Unintended Consequences: AI systems can sometimes produce unforeseen negative impacts. There are several examples of corporate chatbots going “off piste,” undermining organizational values. In sustainability, with a multitude of intersecting considerations, any model needs to be deployed and operated with this key issue in mind. For instance, an AI system designed to reduce energy consumption might inadvertently increase it by mismanaging resources. Proactive risk management and continuous monitoring are key to identifying and addressing these issues early.

The above illustrate some of the key risks facing us in the future regarding the implementation of AI and while the issues noted are not conclusive (there are always unknown unknowns) they present some of the key ethical challenges associated with AI and its application to sustainability. As professionals in this field, we must engage in ethical AI practices and advocate for responsible AI development. By doing so, we can harness the power of AI to drive positive change while mitigating potential risks.

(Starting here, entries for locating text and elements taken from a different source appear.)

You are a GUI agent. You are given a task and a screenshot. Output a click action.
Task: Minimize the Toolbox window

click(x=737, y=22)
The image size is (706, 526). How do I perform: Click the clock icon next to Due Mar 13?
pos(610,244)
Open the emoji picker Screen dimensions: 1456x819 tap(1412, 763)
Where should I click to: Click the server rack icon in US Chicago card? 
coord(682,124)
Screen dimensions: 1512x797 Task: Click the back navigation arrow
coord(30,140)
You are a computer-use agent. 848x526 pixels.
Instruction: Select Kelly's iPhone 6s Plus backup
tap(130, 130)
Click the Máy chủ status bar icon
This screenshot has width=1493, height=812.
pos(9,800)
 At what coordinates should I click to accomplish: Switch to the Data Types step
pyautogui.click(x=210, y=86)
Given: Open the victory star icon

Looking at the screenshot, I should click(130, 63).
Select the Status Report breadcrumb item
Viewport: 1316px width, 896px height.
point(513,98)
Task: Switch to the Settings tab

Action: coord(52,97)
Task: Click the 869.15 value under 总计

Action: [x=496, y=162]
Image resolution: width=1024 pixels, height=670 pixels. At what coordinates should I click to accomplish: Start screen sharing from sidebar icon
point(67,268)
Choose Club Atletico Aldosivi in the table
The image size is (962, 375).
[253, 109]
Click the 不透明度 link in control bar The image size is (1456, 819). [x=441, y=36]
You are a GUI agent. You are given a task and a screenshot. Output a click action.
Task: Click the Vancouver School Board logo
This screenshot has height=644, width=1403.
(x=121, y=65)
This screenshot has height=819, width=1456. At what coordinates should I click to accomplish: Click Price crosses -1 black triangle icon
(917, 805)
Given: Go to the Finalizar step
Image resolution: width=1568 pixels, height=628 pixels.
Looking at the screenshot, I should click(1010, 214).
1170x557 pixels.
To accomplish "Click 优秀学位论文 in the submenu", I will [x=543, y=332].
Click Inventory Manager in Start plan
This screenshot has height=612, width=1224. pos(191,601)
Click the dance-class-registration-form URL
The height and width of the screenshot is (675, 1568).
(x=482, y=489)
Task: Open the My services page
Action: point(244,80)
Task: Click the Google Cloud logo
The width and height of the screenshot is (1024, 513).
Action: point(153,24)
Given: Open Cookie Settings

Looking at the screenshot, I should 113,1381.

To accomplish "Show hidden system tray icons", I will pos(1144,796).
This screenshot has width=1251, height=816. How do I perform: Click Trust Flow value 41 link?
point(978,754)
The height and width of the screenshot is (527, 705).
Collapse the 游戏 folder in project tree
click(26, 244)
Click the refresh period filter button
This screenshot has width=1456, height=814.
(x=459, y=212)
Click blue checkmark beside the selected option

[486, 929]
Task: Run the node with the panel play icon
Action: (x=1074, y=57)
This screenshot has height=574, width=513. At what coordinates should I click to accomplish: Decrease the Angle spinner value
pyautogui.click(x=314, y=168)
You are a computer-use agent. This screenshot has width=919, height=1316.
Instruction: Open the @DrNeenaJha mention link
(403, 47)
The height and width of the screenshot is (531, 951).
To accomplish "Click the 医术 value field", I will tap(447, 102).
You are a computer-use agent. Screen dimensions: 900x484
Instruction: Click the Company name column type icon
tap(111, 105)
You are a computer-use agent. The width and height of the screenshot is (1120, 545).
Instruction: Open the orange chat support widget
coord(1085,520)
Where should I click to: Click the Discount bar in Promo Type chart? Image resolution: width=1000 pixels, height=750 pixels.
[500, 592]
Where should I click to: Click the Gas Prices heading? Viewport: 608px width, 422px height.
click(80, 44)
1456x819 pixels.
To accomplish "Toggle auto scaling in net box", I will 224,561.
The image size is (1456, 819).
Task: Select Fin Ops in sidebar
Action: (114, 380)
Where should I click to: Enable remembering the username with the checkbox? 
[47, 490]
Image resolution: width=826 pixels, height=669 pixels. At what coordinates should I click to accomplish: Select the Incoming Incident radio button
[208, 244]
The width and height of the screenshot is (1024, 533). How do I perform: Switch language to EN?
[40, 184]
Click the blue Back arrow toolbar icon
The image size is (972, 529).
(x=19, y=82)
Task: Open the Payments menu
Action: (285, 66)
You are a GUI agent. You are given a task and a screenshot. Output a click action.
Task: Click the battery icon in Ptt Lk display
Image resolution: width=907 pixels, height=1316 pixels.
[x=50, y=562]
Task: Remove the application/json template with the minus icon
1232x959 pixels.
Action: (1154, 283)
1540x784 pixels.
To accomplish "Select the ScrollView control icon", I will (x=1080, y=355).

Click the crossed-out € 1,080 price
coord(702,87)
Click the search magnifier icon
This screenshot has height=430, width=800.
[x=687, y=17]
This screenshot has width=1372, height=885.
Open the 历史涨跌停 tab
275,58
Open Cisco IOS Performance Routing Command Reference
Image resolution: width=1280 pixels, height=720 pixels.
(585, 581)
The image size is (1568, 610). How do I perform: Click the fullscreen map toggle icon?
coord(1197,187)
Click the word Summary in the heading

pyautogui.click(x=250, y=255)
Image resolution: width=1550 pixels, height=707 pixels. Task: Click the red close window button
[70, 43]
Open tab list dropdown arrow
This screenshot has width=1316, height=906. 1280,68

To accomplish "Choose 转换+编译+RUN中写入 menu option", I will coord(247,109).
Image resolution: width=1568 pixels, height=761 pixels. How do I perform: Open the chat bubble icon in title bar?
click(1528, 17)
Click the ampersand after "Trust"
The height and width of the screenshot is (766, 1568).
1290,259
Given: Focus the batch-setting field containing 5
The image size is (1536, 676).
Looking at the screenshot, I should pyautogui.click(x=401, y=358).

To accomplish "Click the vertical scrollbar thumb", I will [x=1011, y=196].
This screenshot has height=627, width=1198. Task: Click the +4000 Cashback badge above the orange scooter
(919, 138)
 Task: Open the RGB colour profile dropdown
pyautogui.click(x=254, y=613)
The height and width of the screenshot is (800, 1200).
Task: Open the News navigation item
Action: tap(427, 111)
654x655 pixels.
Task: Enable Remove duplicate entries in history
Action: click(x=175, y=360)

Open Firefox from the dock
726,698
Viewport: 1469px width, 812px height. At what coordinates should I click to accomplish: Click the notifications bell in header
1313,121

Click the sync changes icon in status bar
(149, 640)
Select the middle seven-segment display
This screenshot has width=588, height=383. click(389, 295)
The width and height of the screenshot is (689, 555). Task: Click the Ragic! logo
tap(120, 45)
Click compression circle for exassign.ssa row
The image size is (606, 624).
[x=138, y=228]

But let's take a step back and think about the bigger picture. AI is a powerful tool that, when used responsibly, can help us tackle some of the most pressing environmental challenges of our time. From optimizing resource use in agriculture to enhancing disaster preparedness and monitoring biodiversity, the potential benefits are immense. However, we must remain vigilant about the ethical implications and ensure that our AI systems are fair, transparent, and inclusive.

As sustainability professionals, we have a unique opportunity to shape the future of AI in a way that aligns with our values and goals. By fostering interdisciplinary collaboration, promoting ethical standards, and continuously learning from our experiences (many skills we already use in our day-to-day roles!) we will be well placed to leverage the potential of AI.